→ **原文**:
■ ■ ■ ■ ■ ■ ■

「舞う」と「踊る」の違いとは|大和(ヤマト)言葉の選択

   

四季のある日本には繊細な表現がたくさんあります。

季節の移ろいを細分化した七十二候(しちじゅうにこう)の表現。
また、俳句には季語を入れるのが決まり事ですよね。

文章サポートライターの梨理(りり)です。

漢字・ひらがな・カタカナという3種類の文字を持つ日本人。
またオノマトペ(擬音語・擬態語)も豊富です。

一般的な日本語を理解するには10000語以上の語彙力が必要になるとか。
外国人の日本語習得が難しいと言われるゆえんですよね。

豊かな言葉と文字を使いこなすのは、たやすいことではありません。
そのおかげで、私たちは今の気持ちにふさわしい表現を探す楽しみを持てるのです。

大和(ヤマト)言葉の意味を探ります。

今回取り上げる言葉は「舞い」です。

「舞」と「踊」の違いとは

「舞い」「踊り」

ふたつの言葉はよく似ていて、微妙にニュアンスが違います。

肌感覚ではわかる。
けれども上手く説明できないということはありませんか?

「踊り」を漢字2文字の熟語で表すなら、文字通り「舞踊」

また、「舞踊(ぶよう)」に似た言葉に「舞踏(ぶとう)」もあるんですね。
同意語と思っていいのでしょうか。
迷うところですね。

「舞い」「踊り」、さらには「舞踊」「舞踊」の違いを考察します。

1.「舞」の静謐


日本の伝統芸能である「能」には舞いがあります。

「能」の舞台をイメージしてみましょう。
飛んだり跳ねたりではなく静かな表現ですよね。

「舞う」は「回る」(旋回する)に通じます。

■ ■ ■ ■ ■ ■ ■

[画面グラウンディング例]
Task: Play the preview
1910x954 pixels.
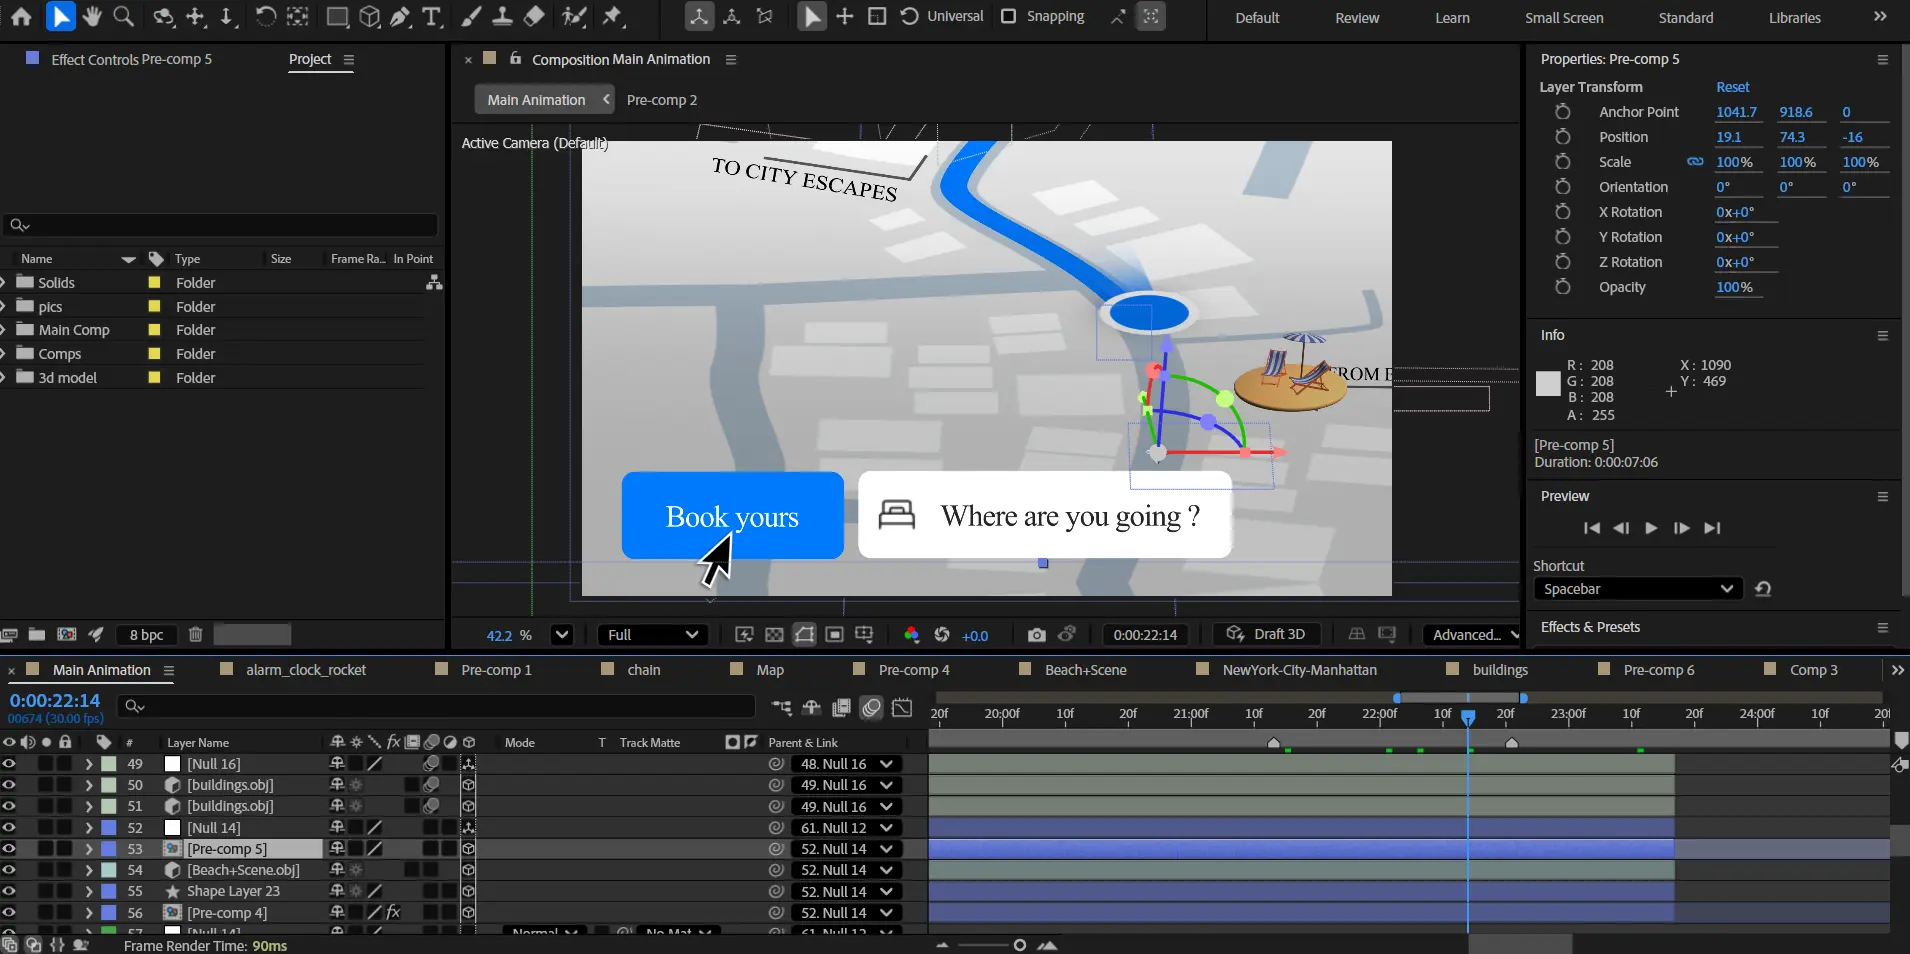Action: tap(1651, 528)
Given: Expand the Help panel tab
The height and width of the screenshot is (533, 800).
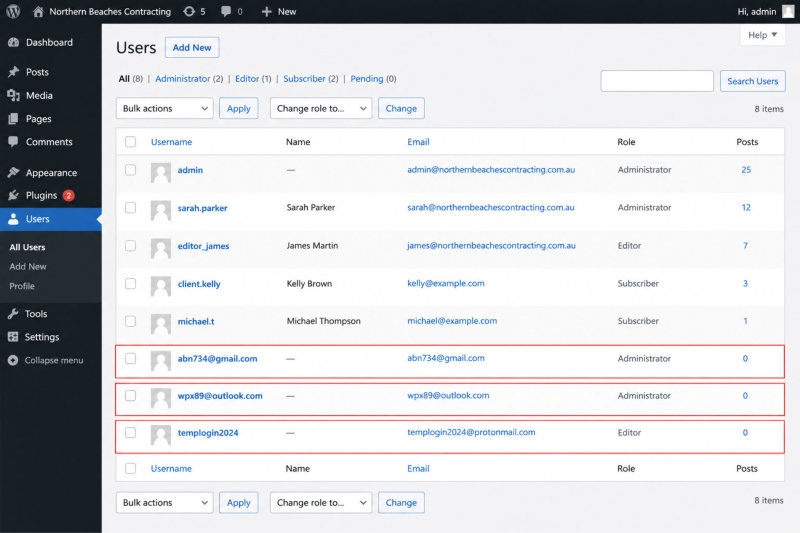Looking at the screenshot, I should [762, 35].
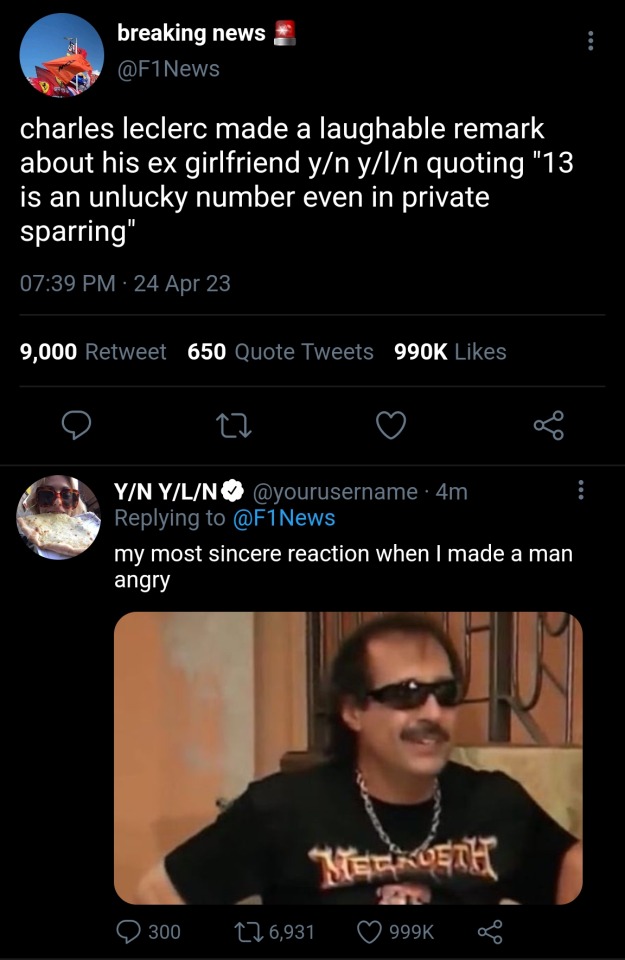625x960 pixels.
Task: Share the breaking news tweet
Action: pos(549,426)
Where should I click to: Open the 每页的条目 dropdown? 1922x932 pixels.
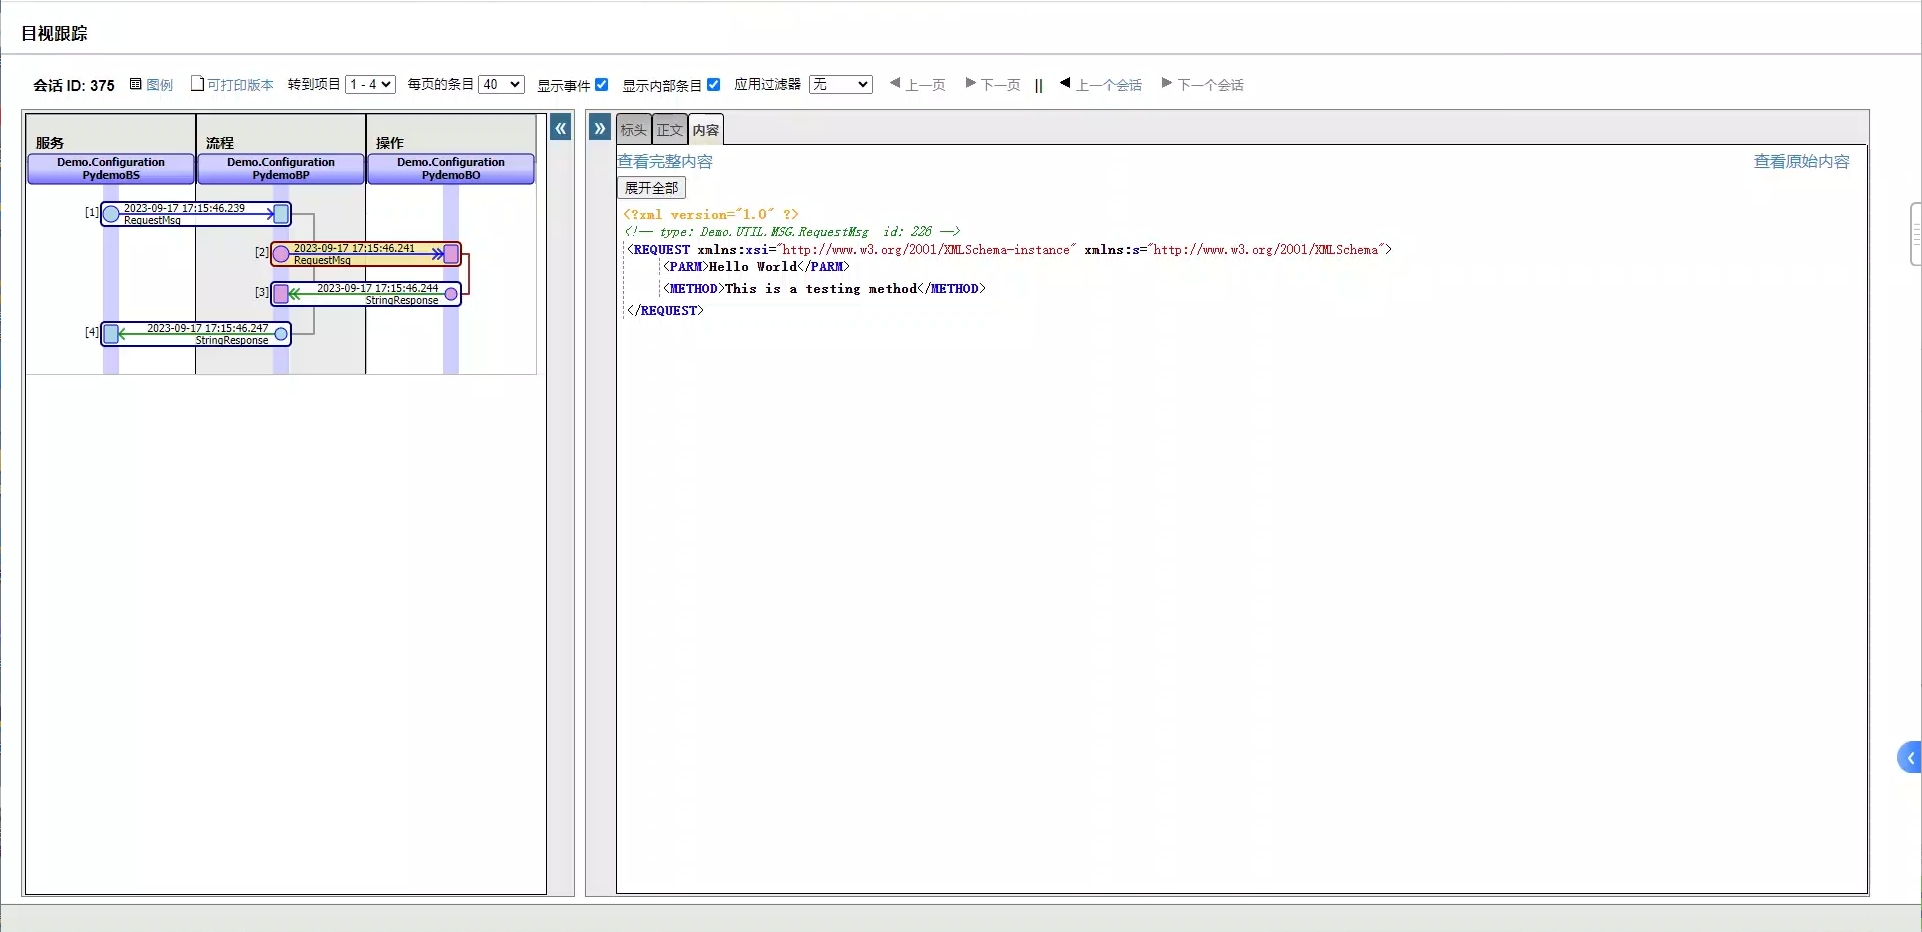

■ ■ ■ ■ ■ ■ ■

→ **課題**:
「舞う」と「踊る」の違いを論じた文章の続きを引き取り、最後の文の後から書いてください。

→ **解答**:
「舞う」とは、見た目にわかりやすく定義してみます。

跳躍がないもの、水平方向にすり足で行うもの。

「舞い」は古くは神に捧げるものでした。

特別な訓練を経て舞ができるようになるのです。

例語:地唄舞・巫女舞・獅子舞など

2.「踊」の躍動

日本人に一番身近な踊りといえば何が思い浮かびますか?

そう、盆踊りですね。

「踊」という言葉には、飛んだり跳ねたりの明るい躍動感が似合います。

水平運動に加えて地面から離れる上下運動も加わります。

見た目にも動きの激しさがあるのが「踊」です。

私たちは誰もが日常的に「踊り心」を持っていますね。

例語:盆踊り・念仏踊りなど

3.「舞踊」と「ダンス」

日本にはもともと「舞」と「踊」がありました。
明治以前まではしっかり区別していたようです。

西洋のダンスを日本語に訳すのに「舞踊」と表現したのです。

確かに、バレエに代表される西洋の踊りには跳躍があります。

思いっきり大胆に言ってしまいますと

能から発展した「舞」と後年歌舞伎から発展した踊」
合わせて「舞踊」と呼ばれる
「ダンス」「舞踊」と翻訳される

西洋の「ダンス」は重心が高く飛翔のイメージ。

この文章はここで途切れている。